8. If we assume that there is free will, then as I understand it the common view is that one jumps directly to interactionist dualism (4). But even if someone is prepared to reconcile free will in one way or another within a different framework, would we still have to say that the primordial matter had free will as well (as in 1)?
9. Up to this point everything has been worked out with respect to “qualia,” which is a “relatively” more basic feeling. But if we look within ourselves, we also have reason and thought, and even reflective thought, memory, and more. Seemingly these things are not identical, even though people tend to connect them. And so one can work out whether the primordial material state would also have to be rational and not only existentially sentient.
Sorry for the great length; the points are relatively simple, but I was not able to describe them more briefly. And on the other hand, they also receive almost no direct treatment anywhere…
Best regards, and I hope someday to create (if someone else does not do it first) a table or flowchart that will gather all the proofs into one diagram, because that is what the moment demands, and I have not heard of anyone who has done this. An example would be: can an atheist who denies the existence of objective morality complain to the religious person, “Where was God in the Holocaust?” Perhaps he can raise a question, but it would be much softened.
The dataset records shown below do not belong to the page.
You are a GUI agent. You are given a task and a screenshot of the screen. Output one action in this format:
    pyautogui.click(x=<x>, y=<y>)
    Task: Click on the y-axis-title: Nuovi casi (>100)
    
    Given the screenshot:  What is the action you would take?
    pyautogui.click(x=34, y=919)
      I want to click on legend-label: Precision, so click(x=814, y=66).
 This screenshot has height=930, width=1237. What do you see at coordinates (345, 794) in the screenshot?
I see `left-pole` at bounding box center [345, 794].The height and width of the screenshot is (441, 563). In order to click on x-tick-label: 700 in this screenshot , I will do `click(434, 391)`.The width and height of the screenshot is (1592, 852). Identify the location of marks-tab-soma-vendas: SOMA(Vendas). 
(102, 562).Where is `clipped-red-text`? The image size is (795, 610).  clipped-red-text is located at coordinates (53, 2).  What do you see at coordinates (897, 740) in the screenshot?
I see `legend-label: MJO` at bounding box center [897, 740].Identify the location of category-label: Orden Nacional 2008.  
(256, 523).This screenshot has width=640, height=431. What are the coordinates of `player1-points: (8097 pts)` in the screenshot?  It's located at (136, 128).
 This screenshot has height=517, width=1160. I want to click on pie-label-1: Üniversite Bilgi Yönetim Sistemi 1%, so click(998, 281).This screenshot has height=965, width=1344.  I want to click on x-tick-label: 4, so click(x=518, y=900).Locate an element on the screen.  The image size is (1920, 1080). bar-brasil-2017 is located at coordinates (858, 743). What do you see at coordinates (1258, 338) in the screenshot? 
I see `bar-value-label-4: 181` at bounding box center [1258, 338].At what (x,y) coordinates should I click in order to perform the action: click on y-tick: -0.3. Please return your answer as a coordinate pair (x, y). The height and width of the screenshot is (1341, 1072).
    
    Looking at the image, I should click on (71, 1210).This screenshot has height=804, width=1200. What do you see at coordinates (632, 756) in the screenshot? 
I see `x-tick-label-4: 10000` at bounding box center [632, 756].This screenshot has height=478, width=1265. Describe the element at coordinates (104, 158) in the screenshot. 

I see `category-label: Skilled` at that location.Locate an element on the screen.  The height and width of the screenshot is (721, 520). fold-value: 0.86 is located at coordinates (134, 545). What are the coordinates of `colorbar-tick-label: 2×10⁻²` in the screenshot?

And if so, the believer has a migo, or a whichever-way-you-look-at-it argument. On the other hand, if he holds a descriptive ability to identify the good, then perhaps he would still indeed have a bit more force to the question—but even that would be less than in the case of prescriptive morality.
Kobi

Answer

It’s hard for me to respond to so many questions at such length. In general, I do not understand the basis of the whole discussion. According to the atheists, the mental emerges from the material, and consciousness and mental phenomena are created from an arrangement of cells in one way or another. To me that sounds implausible, but that is what they think. What are you arguing against them beyond the usual arguments? That whatever created the cells must itself have a mental component? They will deny that, and that’s that.